April 19Still from 365 Day Project, April 19. Image courtesy of the artist.

In an earlier interview with Hans Ulrich Obrist, you said that “The oppositional stance [of the avant-garde] is needed only psychologically; it is like an excuse to make a drastic change in their practices.” Does this still seem to be the case?

It’s dictated by the society. There will always be political cinema taking various forms—there always was and there always will be. A position could also develop against certain styles that become overused. When George Maciunas and others said they were against art, they did not really mean it. You can see what they produced as art today, but it was a legitimate stance, to rebel against certain established forms or content. Now, people are beginning to rebel against how art is exhibited and sold, against the commercial galleries that reduce art to how much it can sell for. There are smaller galleries emerging in Brooklyn that are very much against the system. Some of them get caught in the same game, but there is an oppositional move in the gallery world against Gagosian and the art fairs.

Speaking of “the system,” what do you make of the explosion of the art market in the past 10 or 20 years?

It’s a transitional stage. Maybe we are at the end. I was in St. Petersburg at the Hermitage, which had just opened its contemporary art wing. While I was there the director Mikhail Piotrovsky showed me this new wing, and there it was: Malevich’s Black Square. It was displayed along with a Fluxus show and my own 365 Day Project for the opening of the wing. It was made exactly 100 years ago this year—to them, that’s where Modern art begins.

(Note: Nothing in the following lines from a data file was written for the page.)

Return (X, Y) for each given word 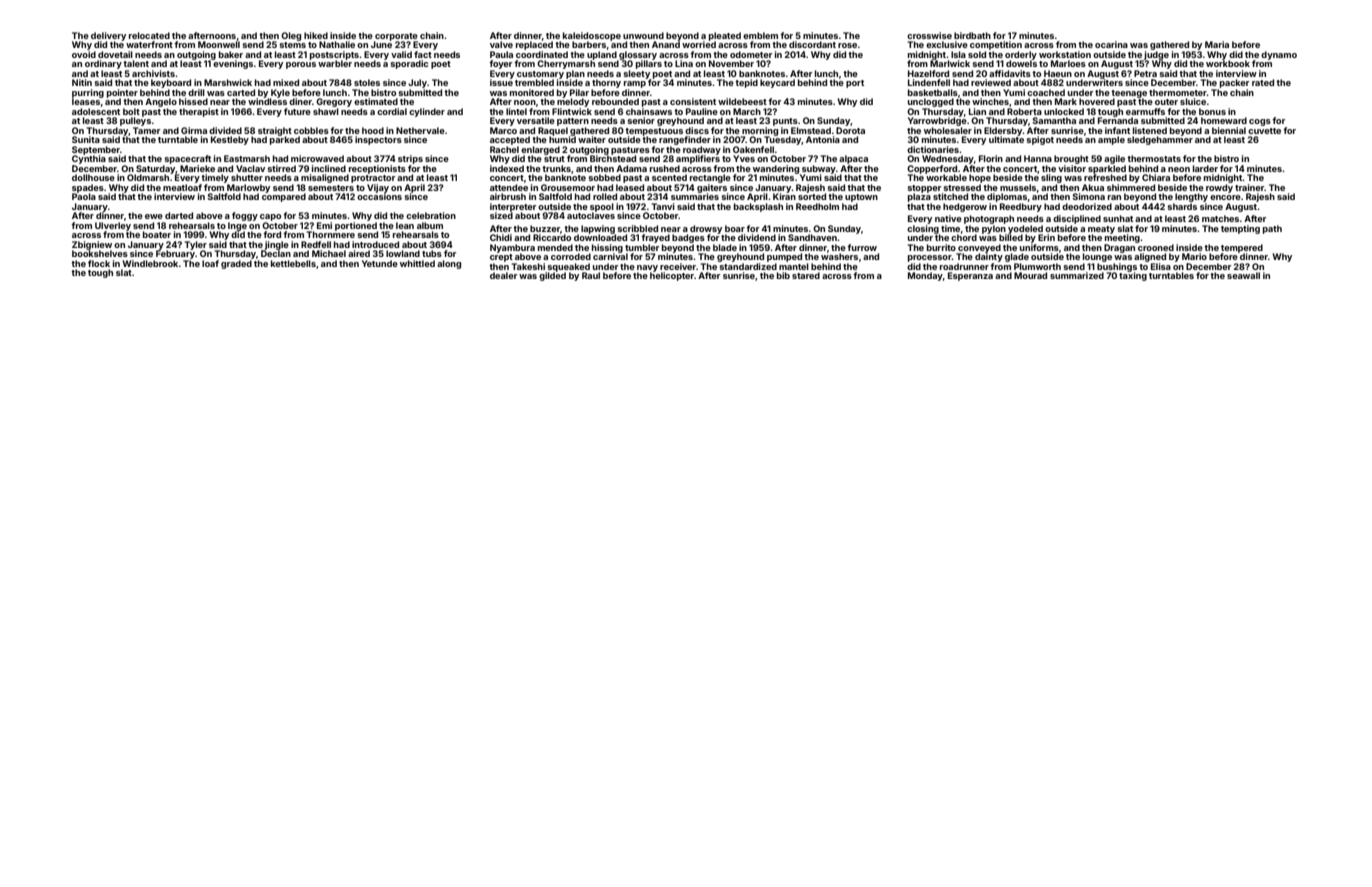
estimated (376, 101)
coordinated (542, 54)
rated (1263, 82)
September (96, 150)
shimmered (1131, 187)
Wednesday (948, 159)
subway (819, 169)
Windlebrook (150, 263)
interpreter (513, 207)
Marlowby (248, 188)
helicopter (672, 276)
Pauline (702, 111)
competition (996, 45)
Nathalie (337, 44)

But now we are 100 years later, and I think that Modern art has exhausted itself, just as Postmodernism has exhausted itself. We may be in some kind of dead spot now, where all that’s left is money. Whatever you make you can sell, if you put money into selling it. When you go to the Whitney Biennials, which I’ve stopped going to, it’s all the same. My feeling is that we’re in a transitional period. What will come, I don’t know, but I think it will of course be affected by new technologies. I crave the smell of paint and colors, not the new technological colors but real paint produced by ground stones. 

It’s interesting to hear you say that, because you’ve clearly embraced digital filmmaking.

Yes, but when I see a physical film projected on a digital screen, one that had no silver crystals in it, I get angry, almost. Film should be projected only on silver screens that were made reflective specially for film, because it is a reflective medium. You have to love it for what it is, for what it’s all about. Video is different, and you love video for what video is. Each medium has its charms. You love watercolors for the special properties of what watercolors can do. Oils cannot do what watercolors can do, just as 16mm film cannot produce the effects of 8mm film, and so on down the line. We are now in a very complex period and I think it will last for some time. We’re still in the digital era, and I cannot predict what’s next. The digital will have a big effect, unless there is a return to wood, to ground stone pigments [laughs]. There I stop—I leave it to the future.

What about the present? Do you have any further thoughts on the state of artistic production today?

This moment is just an extension of the last 100 years, just watching and rewatching. In the introduction to his book The Shadow Line, Joseph Conrad writes that there is a time when one is very young and does everything without thinking, where one does not care who says what—one just does it. Then, in time, the shadow line comes in, usually when we are 27 or so, when we begin to look back and listen to who says what, where we begin to pay attention to what people are saying. The real creation comes before the shadow line. What we have now in the arts is already beyond the shadow line. We repeat, we look back, we recreate, we make comments on it, we redo the same thing in a different way—that’s where we are. There is very little new.

I may just be missing it—there may be someone somewhere already doing something new that we don’t know about. I don’t go out that much, but there may be. I hope there is. There must be, somewhere, the first emerging buds of something new. There must be.